Other than those two things, it’s open source.
In 2015, HP released Haven on Helion Public Cloud, HP’s failed cloud platform.
So this latest announcement is a re-re-release of the software. On paper, the library looks like it has some valuable capabilities in text, images video and audio analytics. The interface and documentation look a bit rough, but, after all, this is a
first third release.
Jim’s Latest Musings
Angus Loten of the WSJ’s CIO Journal interviews SAS CEO Jim Goodnight, who increasingly sounds like your great-uncle at Thanksgiving dinner, the one who complains about “these kids today.” Goodnight compares cloud computing to mainframe time sharing. That’s ironic, because although SAS runs in AWS, it does not offer elastic pricing, the one thing that modern cloud computing shares with timesharing.

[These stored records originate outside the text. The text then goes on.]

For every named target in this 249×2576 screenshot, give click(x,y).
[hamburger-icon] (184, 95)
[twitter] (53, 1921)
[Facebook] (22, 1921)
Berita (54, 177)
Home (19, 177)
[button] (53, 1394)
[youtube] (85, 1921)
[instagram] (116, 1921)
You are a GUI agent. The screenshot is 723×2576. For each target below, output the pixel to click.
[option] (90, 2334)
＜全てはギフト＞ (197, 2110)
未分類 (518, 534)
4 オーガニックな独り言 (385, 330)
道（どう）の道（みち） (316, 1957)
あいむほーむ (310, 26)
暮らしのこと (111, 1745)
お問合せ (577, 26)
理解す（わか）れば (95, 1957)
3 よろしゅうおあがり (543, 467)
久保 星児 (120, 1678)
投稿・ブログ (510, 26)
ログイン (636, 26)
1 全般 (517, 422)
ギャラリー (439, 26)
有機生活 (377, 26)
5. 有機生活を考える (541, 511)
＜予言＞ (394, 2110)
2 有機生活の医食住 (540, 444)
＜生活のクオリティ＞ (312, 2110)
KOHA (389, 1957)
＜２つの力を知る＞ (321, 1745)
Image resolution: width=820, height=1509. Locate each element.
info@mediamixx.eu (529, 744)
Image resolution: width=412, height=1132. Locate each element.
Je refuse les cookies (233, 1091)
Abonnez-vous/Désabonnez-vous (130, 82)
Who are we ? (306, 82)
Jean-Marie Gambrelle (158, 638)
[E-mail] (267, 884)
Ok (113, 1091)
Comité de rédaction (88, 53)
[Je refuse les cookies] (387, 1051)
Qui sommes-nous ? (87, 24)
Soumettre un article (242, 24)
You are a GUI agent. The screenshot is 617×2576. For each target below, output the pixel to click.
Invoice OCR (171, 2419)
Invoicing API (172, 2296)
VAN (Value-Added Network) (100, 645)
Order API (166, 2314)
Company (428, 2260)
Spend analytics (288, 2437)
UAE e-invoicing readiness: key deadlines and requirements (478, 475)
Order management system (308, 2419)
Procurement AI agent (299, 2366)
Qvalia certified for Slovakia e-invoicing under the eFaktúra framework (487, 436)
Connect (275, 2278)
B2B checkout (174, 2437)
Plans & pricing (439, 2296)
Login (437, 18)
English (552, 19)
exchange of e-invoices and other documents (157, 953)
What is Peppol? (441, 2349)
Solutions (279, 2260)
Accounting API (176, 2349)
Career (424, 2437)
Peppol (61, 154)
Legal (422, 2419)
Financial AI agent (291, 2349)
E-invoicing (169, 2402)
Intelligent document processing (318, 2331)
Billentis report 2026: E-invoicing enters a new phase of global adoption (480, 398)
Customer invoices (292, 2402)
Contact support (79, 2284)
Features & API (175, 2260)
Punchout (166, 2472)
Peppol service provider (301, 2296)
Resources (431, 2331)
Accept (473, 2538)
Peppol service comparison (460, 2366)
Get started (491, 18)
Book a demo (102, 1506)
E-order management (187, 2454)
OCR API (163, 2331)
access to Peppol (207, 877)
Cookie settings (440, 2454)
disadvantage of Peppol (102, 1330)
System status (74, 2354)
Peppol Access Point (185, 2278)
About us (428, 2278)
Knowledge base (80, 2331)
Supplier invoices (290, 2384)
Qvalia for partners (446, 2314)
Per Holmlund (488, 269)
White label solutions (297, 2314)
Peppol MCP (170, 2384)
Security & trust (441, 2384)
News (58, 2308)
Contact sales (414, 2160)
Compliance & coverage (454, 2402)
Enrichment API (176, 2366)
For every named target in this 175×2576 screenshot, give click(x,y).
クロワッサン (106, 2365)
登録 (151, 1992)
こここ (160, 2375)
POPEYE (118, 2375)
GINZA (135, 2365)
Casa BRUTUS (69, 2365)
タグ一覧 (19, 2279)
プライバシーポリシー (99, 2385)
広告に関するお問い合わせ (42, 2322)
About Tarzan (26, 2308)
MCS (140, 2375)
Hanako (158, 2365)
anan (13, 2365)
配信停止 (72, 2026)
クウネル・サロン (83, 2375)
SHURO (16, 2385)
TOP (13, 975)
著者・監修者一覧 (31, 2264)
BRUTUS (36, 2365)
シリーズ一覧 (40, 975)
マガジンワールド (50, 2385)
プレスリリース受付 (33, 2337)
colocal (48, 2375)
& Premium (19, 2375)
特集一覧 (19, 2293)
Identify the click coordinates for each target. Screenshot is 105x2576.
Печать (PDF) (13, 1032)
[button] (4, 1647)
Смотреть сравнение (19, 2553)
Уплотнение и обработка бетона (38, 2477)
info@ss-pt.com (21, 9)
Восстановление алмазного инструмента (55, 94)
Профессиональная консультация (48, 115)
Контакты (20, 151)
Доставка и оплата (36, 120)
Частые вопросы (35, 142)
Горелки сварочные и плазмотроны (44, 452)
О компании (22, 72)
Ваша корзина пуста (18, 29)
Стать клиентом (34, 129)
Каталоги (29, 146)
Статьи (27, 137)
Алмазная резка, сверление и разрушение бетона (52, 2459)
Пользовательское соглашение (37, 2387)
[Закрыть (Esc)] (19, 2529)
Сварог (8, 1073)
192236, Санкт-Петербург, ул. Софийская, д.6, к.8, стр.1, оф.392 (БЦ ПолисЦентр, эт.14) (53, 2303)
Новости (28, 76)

Goodnight also pooh-poohs IoT, noting that “we don’t have any major IoT customers, and I haven’t seen a good example of IoT yet.” SAS’ Product Manager for IoT could not be reached for comment.
Meanwhile, SAS held its annual analyst conference at a posh resort in Steamboat Springs, Colorado; in his report for Ventana Research, David Menninger gushes.
Herbalife Messes Up, Blames Data Scientists
— Several items from the morning paper this week:
- Adrian Colyer explains CryptoNets, a combination of Deep Learning and homohorphic encryption. By encrypting your data before you load it into the cloud, you make it useless to a hacker.
- Adrian explains Neural Turing Machines.
- Adrian explains Memory Networks.
- Citing a paper published by Google last year, Adrian explains why using personal knowledge questions for account recovery is a really bad thing.
— Data Artisans’ Robert Metzger explains Apache Flink.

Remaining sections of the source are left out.